May Day and All That Jazz

May 1, 2008

Markets from China to Germany were closed today for May Day, a celebration of the worker with orgins that date back to pre-Christian Europe. Mayday’s other meaning is as a cry for help from extreme distress. Should the U.S. or even global economies be calling mayday, mayday, mayday? Not yet. In a jazzy lead editorial today entitled “The Big Easy,” the Wall Street Journal observes that U.S. real GDP excluding residential construction advanced by 1.8% saar and 3.6% in y/y terms. (Recall from the previous posting that means an increase of nearly 2% in real gross domestic product expressed at a seasonally adjusted annual rate, as well as growth of 3.6% between the first quarters of 2007 and 2008). Even with plunging home construction, GDP managed to growth 0.6% saar and 2.5% y/y.

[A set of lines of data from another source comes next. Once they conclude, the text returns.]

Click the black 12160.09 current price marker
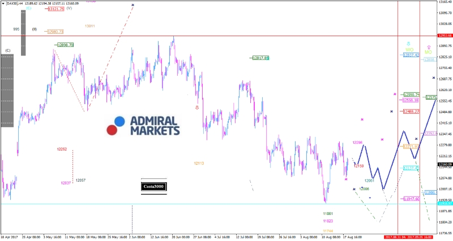Viewport: 453px width, 241px height. [445, 164]
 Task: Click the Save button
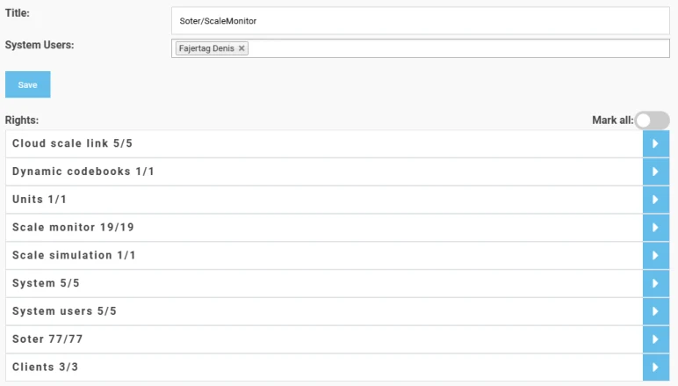(x=28, y=84)
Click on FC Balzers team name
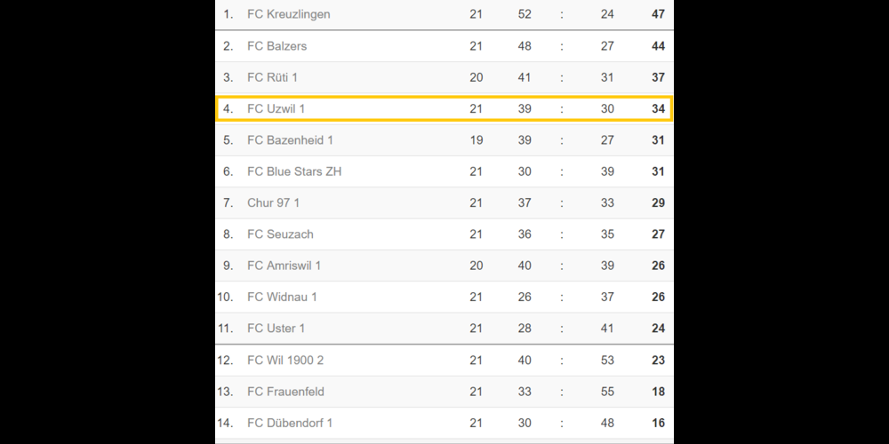The height and width of the screenshot is (444, 889). point(276,46)
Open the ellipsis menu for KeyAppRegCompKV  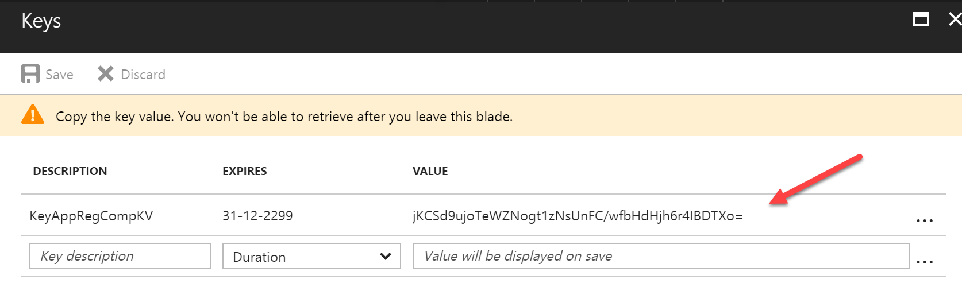pos(924,220)
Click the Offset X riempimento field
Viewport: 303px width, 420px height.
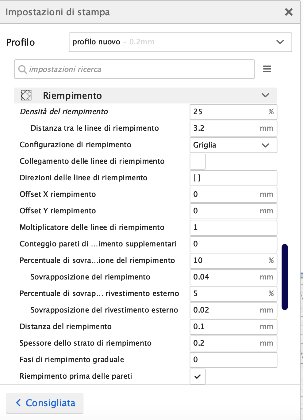click(x=225, y=195)
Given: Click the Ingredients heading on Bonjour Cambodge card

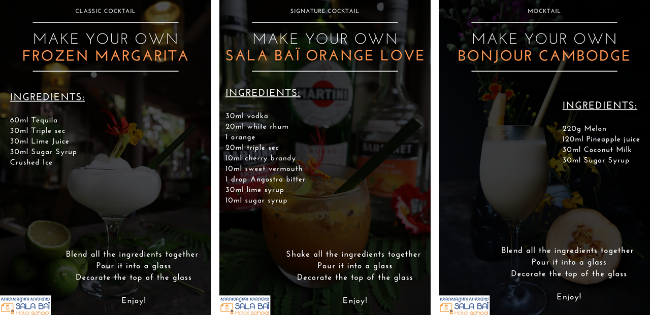Looking at the screenshot, I should pos(600,106).
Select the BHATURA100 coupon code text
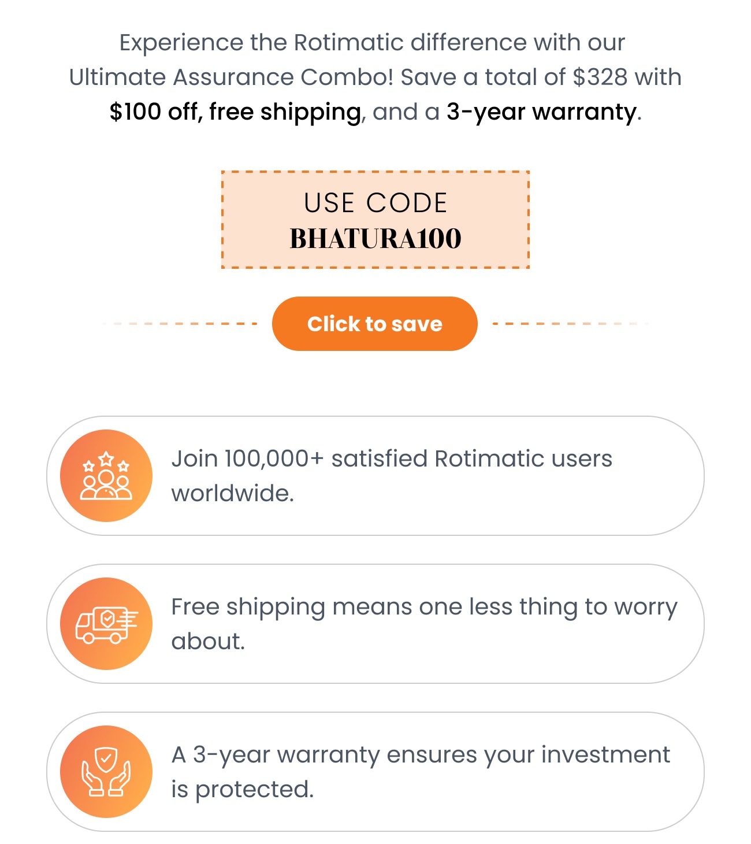751x844 pixels. pos(376,238)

“The Big Easy” refers to the Fed, not New Orleans, and explicitly to the Bernanke Fed’s MO that can be boiled down to “when in doubt, always cut interest rates.” The Journal disapproves of this week’s cut and the total of 325 bps of easing since September 18th, which it calls “an experiment in radical rate-cutting.” In the teeth of unacceptably high inflation and a weak dollar, Fed easing augments short-term downside growth risks by driving commodity prices higher, according to the Journal. While kinder to the Fed than the Journal, coverage of the latest rate cut in the New York Times and Financial Times also indicate that the policy stance is a gamble to some extent. Those papers both stressed the ambiguity of the latest Fed statement. Krishna Guha of the FT dubbed the new policy turn a “dovish pause,” and the NYT quotes from famed Professor Allan Meltzer, “My view is that the Fed is back doing the silly things it did in the 1970’s.” Amen. Like Bernanke, then Fed Chairman Burns had an academic background. He was an expert on business cycles but overtaxed monetary policy’s capacity as a tool for fine-turning the economy’s peaks and troughs.

Markets have not panned the Fed’s latest action and words. Twenty-four hours after the announcement, the dollar is 0.8% stronger against the euro and unchanged against the yen. Ten-year Treasury yields are 5 basis points lower on balance, and oil and gold have tumbled 3.4% and 1.7%, respectively. Despite a drop in late trading on Wednesday, the Dow Jones Industrial Average rallied today and is showing a net 24-hour gain of 0.5%. The Fed is receiving the benefit of the doubt for now.